Postprocedural requirements were assessed at 4–6-h post-procedure and included: (1) no evidence of delirium, (2) no evidence of vascular access site complications, such as haematoma or pseudoaneurysm, (3) no abnormal transthoracic echocardiogram features (LVEF > 30%, none or mild paravalvular leak, no new pericardial effusion and functioning implanted valve), (4) no new conduction abnormalities (new AVB, including first degree block, or any new bundle branch block) unless patient had a permanent pacemaker, (5) ability to mobilise 20 m (assessed with the patient’s regular mobility aids) and (6) multidisciplinary team agreement of suitability for SDD.

Given the retrospective nature of this study, evidence of delirium and vascular access site complications were determined by clinical assessment which was established from medical documentation. Other studies investigating SDD in TAVR patients have used clinical examination to assess for delirium and vascular access site complications [4, 5]. Similarly, mobility criteria were also assessed using medical, nursing, or allied health clinical documentation. Patients that were documented to have independently mobilised, for example, to the bathroom outside the room, were considered to have satisfied mobility criteria. Patients that remained on bedrest, required use of a bedpan, or had no explicit mention of their mobility, were considered not to have satisfied mobility criteria.

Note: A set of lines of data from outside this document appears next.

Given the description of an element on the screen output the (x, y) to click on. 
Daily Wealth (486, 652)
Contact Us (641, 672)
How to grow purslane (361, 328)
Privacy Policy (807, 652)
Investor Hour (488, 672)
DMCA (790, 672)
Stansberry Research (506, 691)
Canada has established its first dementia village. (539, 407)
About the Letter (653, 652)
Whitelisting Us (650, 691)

Assessment for SDD eligibility aimed to replicate real-time decision making by restricting investigators to information only available at each timepoint (pre-TAVR, immediately post-TAVR and 6-h post-TAVR), and blinding to all subsequent in-hospital events and 30-day events.

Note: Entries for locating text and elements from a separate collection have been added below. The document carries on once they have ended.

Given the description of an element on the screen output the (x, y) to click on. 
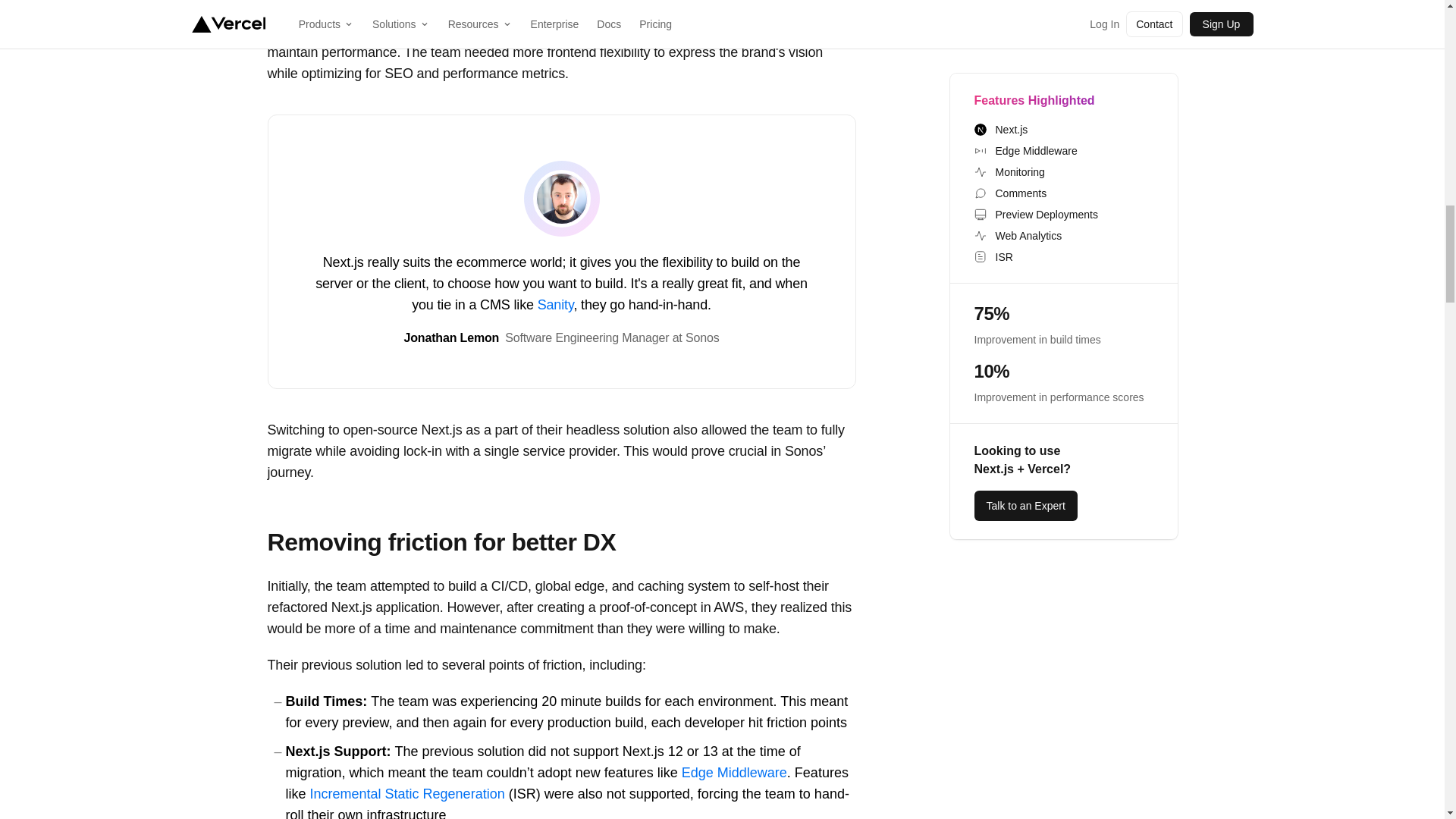
Sanity (555, 304)
Removing friction for better DX (440, 542)
Given the description of an element on the screen output the (x, y) to click on. 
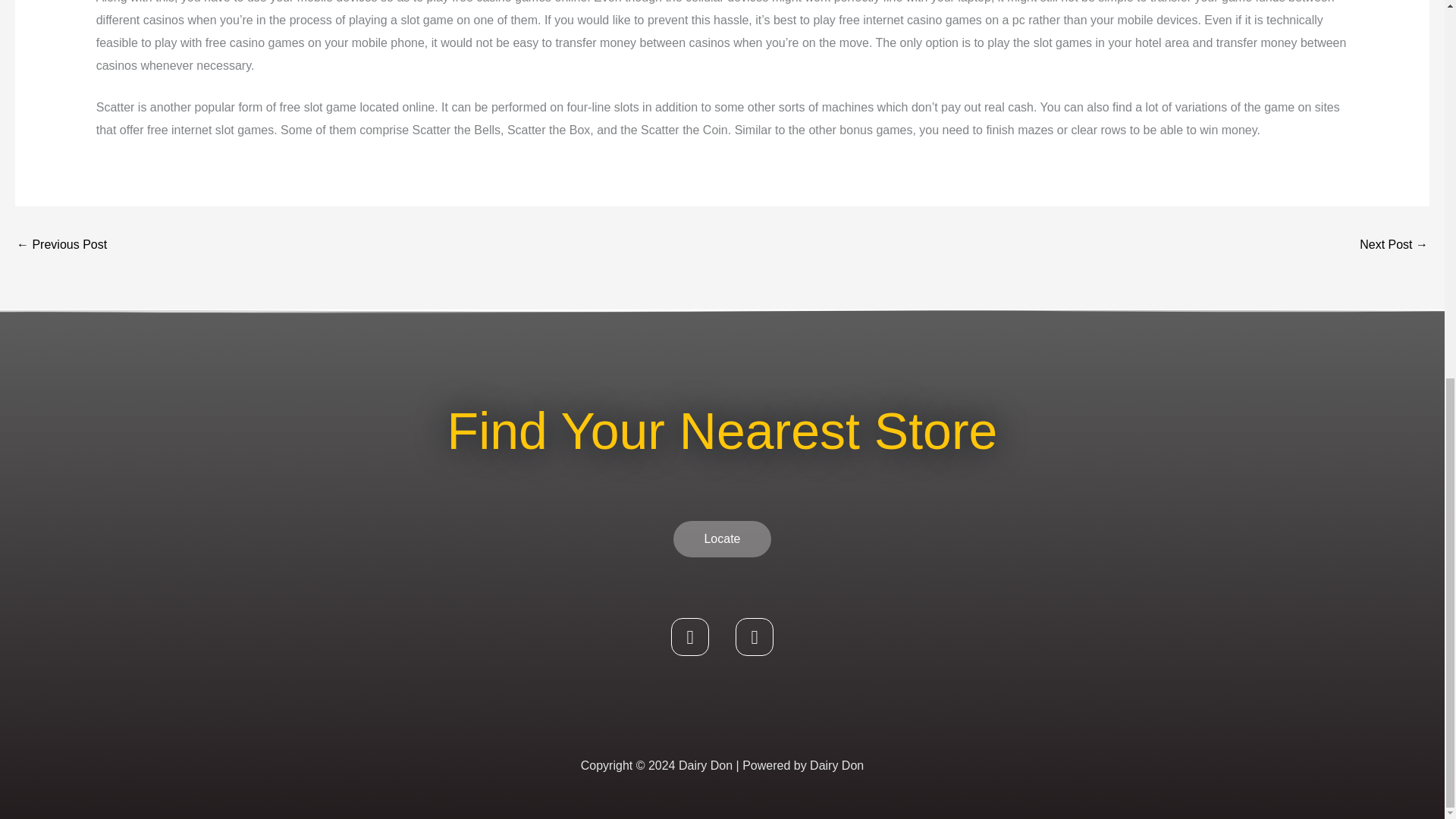
Locate (721, 538)
Tom look at here Trivial (61, 245)
Instagram (754, 637)
Facebook (690, 637)
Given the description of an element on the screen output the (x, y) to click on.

Patients who met all preprocedural, procedural and postprocedural criteria outlined in the clinical pathway were allocated to the SDD cohort. Patients who did not satisfy one or more criteria were allocated to the standard discharge cohort.

Outcome measures

Detailed patient demographics were obtained and compared between SDD and standard discharge groups. This included age, sex, body mass index and the Society of Thoracic Surgeons–Predicted Risk of Mortality (STS–PROM) score, along with medical comorbidities, prior cardiac procedures, and echocardiographic data. Baseline electrocardiography was also recorded.

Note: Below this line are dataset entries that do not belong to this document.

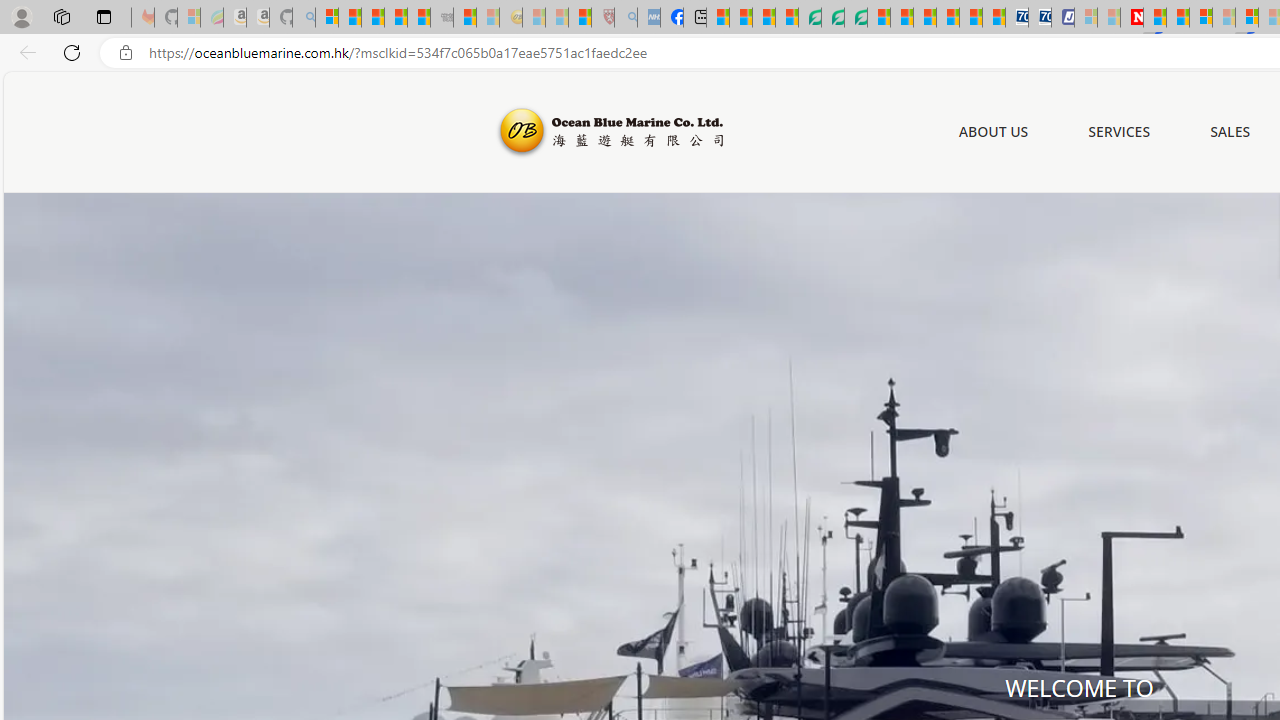
Robert H. Shmerling, MD - Harvard Health - Sleeping (602, 17)
Local - MSN (580, 17)
World - MSN (763, 17)
ABOUT US (993, 132)
Combat Siege (442, 17)
Ocean Blue Marine (608, 132)
Microsoft-Report a Concern to Bing - Sleeping (188, 17)
Microsoft Start - Sleeping (1108, 17)
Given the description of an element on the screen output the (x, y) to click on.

Outcomes measured were in-hospital and 30-day post-discharge events, which were defined as per the VARC-3 criteria [10]. The 30-day post-discharge events were defined as occurring following discharge and up to 30 days after their procedure, and included death, hospital re-admission (any cause, cardiovascular and non-cardiovascular), timing of readmission, and detailed post-discharge events, including new permanent pacemaker implantation (PPMI), stroke, vascular access complications, bleeding, delirium and myocardial infarction.

As an additional timepoint, outcomes were recorded in the SDD cohort at the median discharge day of the standard cohort. This aimed to assess whether patients selected for SDD developed complications during the period they would have otherwise remained in hospital, to evaluate the clinical benefit of extended inpatient monitoring in this cohort.

Statistical analysis

Statistical analysis was performed using IBM SPSS Version 29.0. Categorical variables were assessed via Fisher’s exact test, or a chi-square test. Continuous variables were reported as a mean if normally distributed and compared using a T test, or via a median if not normally distributed, and assessed via a Mann–Whitney U statistical test. A two-tailed p value of < 0.05 was considered statistically significant.